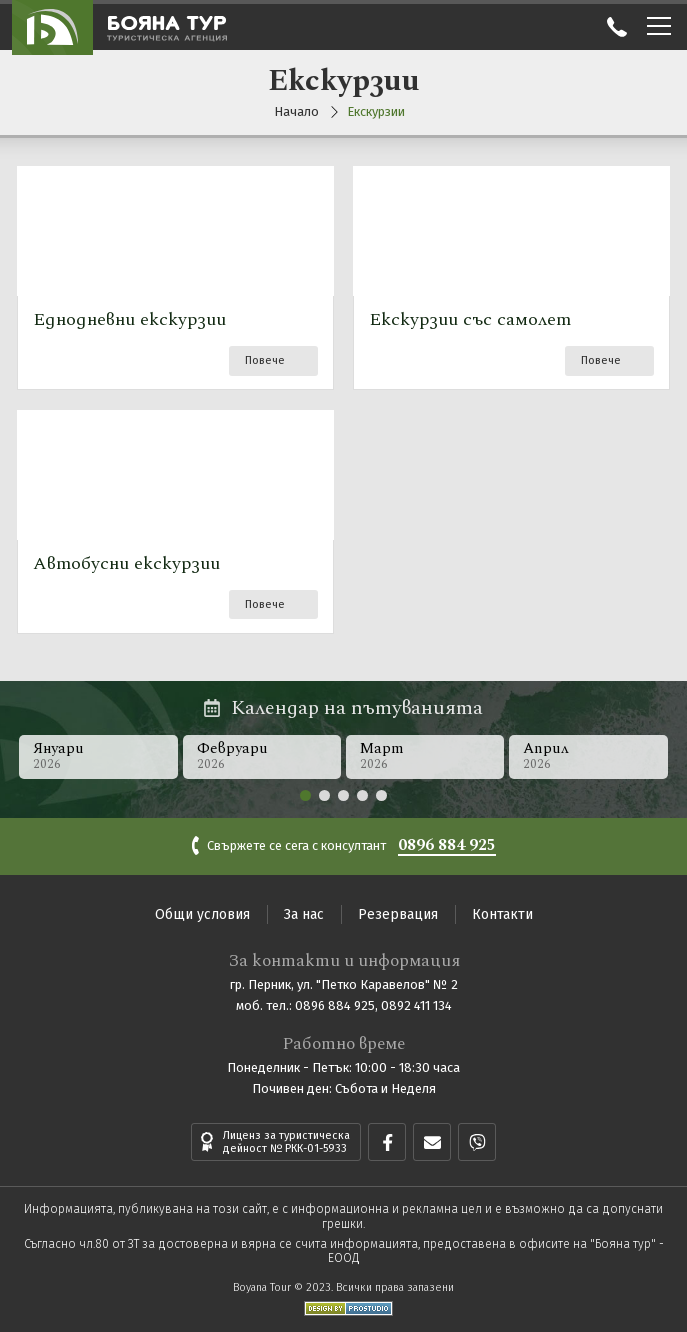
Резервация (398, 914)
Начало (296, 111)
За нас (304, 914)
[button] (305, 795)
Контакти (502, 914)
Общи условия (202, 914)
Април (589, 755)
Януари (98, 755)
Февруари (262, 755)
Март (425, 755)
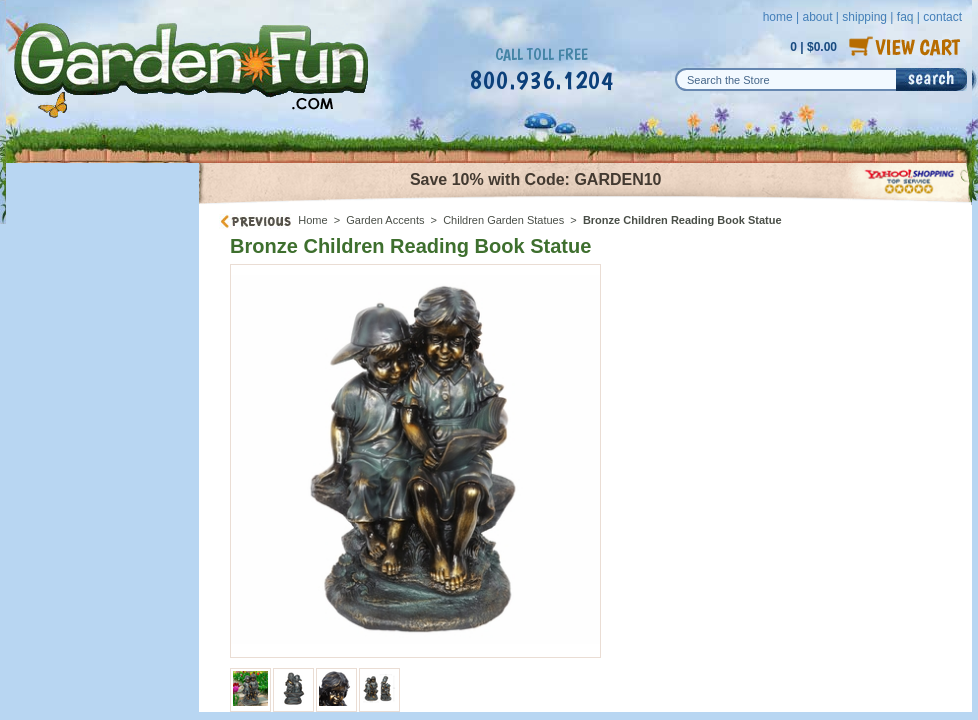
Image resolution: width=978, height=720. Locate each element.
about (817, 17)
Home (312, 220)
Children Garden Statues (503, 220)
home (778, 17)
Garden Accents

************

- AIM OF THE TASK -
Lay out every line of the listing above as a Markdown table with two columns, "No." for the row number and "Entry" for the line. Leave out blank lines and the pictures.

- THE RESULT -
| No. | Entry |
|---|---|
| 1 | Резервация (398, 914) |
| 2 | Начало (296, 111) |
| 3 | За нас (304, 914) |
| 4 | [button] (305, 795) |
| 5 | Контакти (502, 914) |
| 6 | Общи условия (202, 914) |
| 7 | Април (589, 755) |
| 8 | Януари (98, 755) |
| 9 | Февруари (262, 755) |
| 10 | Март (425, 755) |
| 11 | Image resolution: width=978, height=720. Locate each element. |
| 12 | about (817, 17) |
| 13 | Home (312, 220) |
| 14 | Children Garden Statues (503, 220) |
| 15 | home (778, 17) |
| 16 | Garden Accents |